POUND'S WEAKNESS
British charities working overseas say the most harmful effect of the crisis so far has been the weakness of the pound. The CAFOD agency estimates the dollar value of British government aid may fall by as much as $41 billion between 2008 and 2014.
Groups funded by CAFOD in developing countries have already seen the dollar value of their sterling grants drop 25 to 30 percent compared with the middle of last year. "We're basically passing on the pain to our partners with profound apologies," said policy adviser George Gelber.
In Kenya, Charles Mwangi Waituru, country coordinator for the Global Call to Action Against Poverty, says the financial crisis will slow progress towards U.N. benchmark targets for reducing extreme poverty, which have a deadline of 2015.
"We are going to see drawbacks in key campaigns against poverty, disease and the new burden of climate change," he said. "In the long run the Millennium Development Goals will not be achieved in the stipulated time frame."

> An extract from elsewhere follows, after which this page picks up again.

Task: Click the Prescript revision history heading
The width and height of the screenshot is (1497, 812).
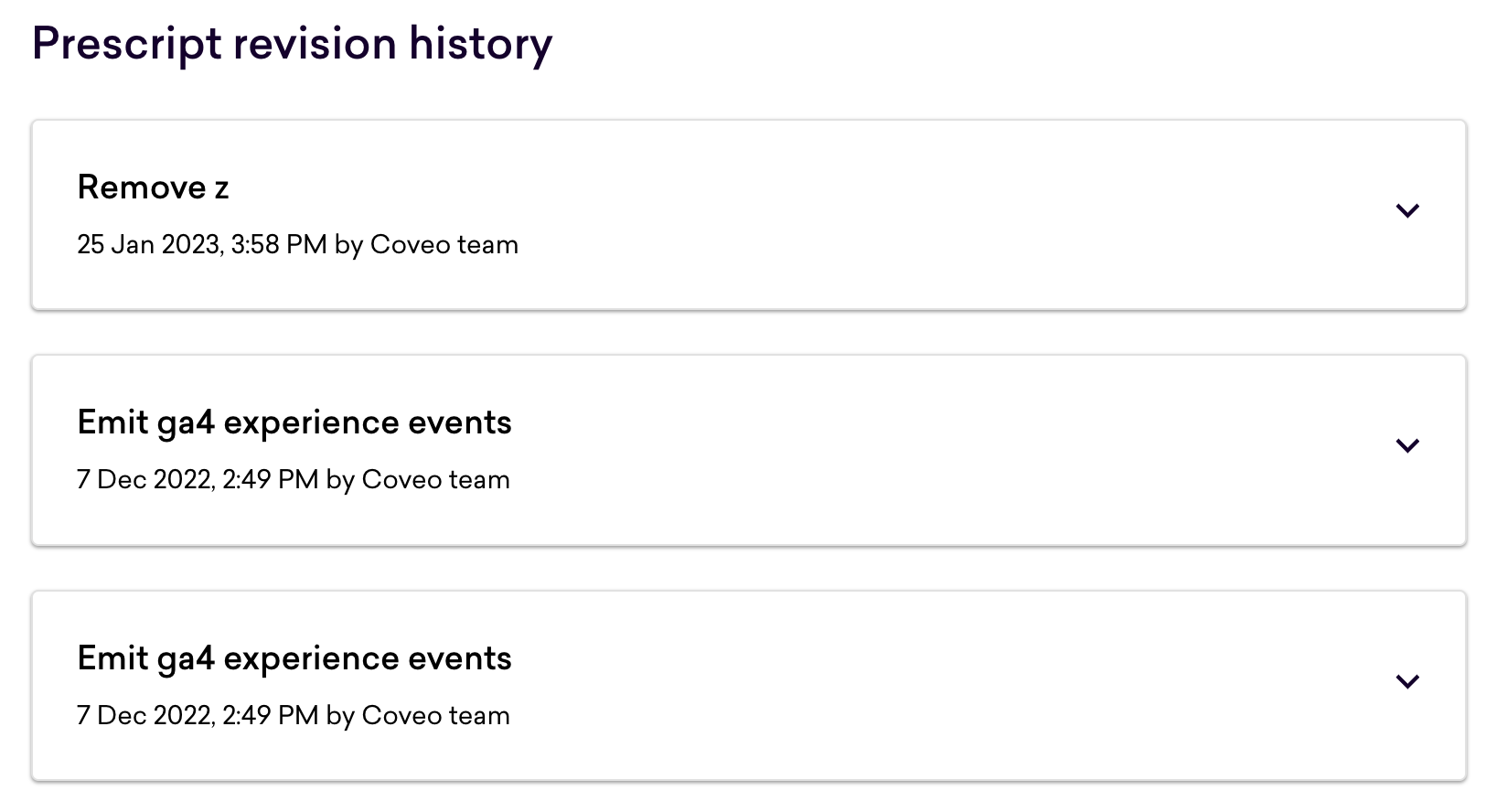Action: [293, 44]
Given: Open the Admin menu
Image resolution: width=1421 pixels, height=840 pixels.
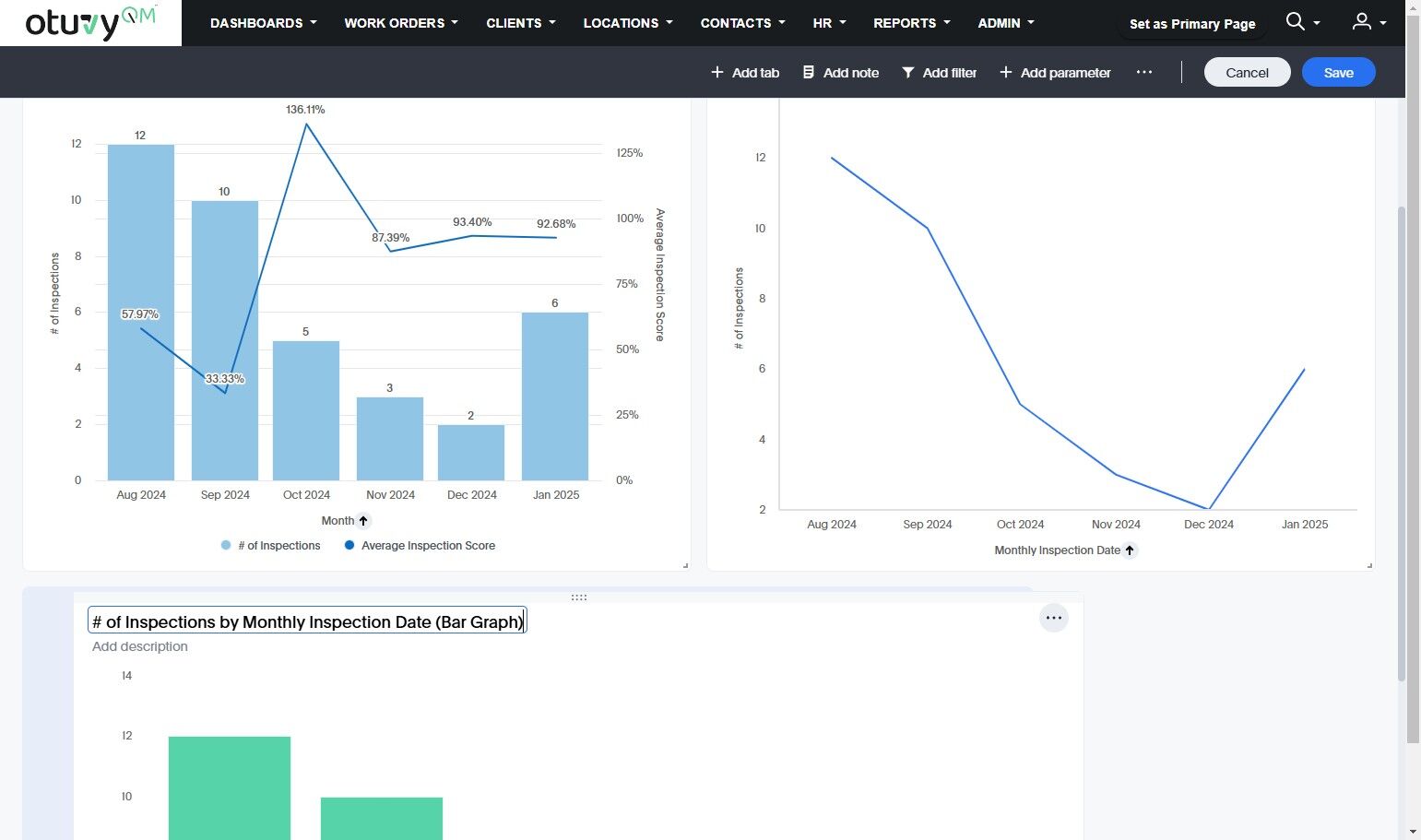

In the country's Rift Valley, 24-year-old Michael Ole Sayo runs a small agency that runs projects for Maasai nomads.
They have funding requirements of a few thousand dollars each, a tiny drop in the multi-billion-dollar aid industry. They are Ole Sayo's life's work.
"Most of the programmes are donor-funded. So if the donors don't get money we, who are the last kind of grassroots people, are not getting funding either," he said.
One of a new generation of educated young Maasai equally at home in their parents' remote huts and the internet cafes of Nairobi, Ole Sayo has given up several job opportunities in the city to stay and work with the community.
His projects include building rainwater collection tanks at a school, helping Maasai bead workers market their crafts, increasing awareness of female circumcision and improving inoculation and water supplies for cattle.